We don’t get out much. Live shows can be expensive and these cold nights don’t exactly encourage going out after dark. Living near a university, even if you can’t officially be part of it, has its benefits, though. Over the weekend we went to see Yamato: The Drummers of Japan. Our daughter introduced us to the concept while living in Ithaca, a town that has a college or two, I hear. These drummer groups create what might be termed a sound bath, that is profoundly musical while featuring mainly percussion. Now, I can’t keep a beat for too long—I’m one of those guys who overthinks clapping in time—but that doesn’t mean I can’t appreciate those who can. The timing of the members of Yamato was incredibly precise, and moving. At times even funny. It’s a show I’d definitely recommend.

This particular tour is titled “Hito No Chikara: The Power of Human Strength.” Now this isn’t advertising their impressively well-toned bodies, but is a celebration of human spirit under fire from AI. The program notes point out some recurring themes of this blog: to be human is to experience emotion, and to know physical limitations, and to be truly creative.
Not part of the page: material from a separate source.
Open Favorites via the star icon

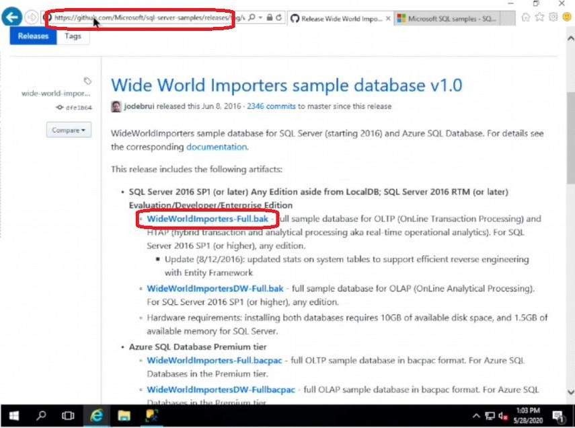540,17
Would a non-biological “intelligence” think to wrap dead animal skins around hollowed out tree trunks, pound them with sticks and encourage hundreds of others to experience the emotions that accompany such things? I live in a workaday world that thinks AI is pretty cool. Humans, on the other hand, can say “I don’t know” and still play drums until late in the night. We know the joy of movement. The exhilaration of community. I think I can see why they titled their show the way they did.
Bowerbirds will create nests that can only be called intentionally artful. Something in biological existence helps us appreciate what they’re doing and respond in wonder. Theirs is an innate appreciation for art. It spans the animal world. Japan is one of many places I’ve never been. I’ve never played in any kind of band and you don’t want me setting time for your pacemaker. If a computer keeps such precise timing we think nothing of it. It’s part of what humans created them to do. When a group of people gets together, stretching their muscles and working in perfect synchronicity, we sit up and take notice. We’ll even pay to watch and hear them do it. Art, in all its forms, is purely and profoundly biological. And it is something we know, at our best, to appreciate with our emotions and our minds.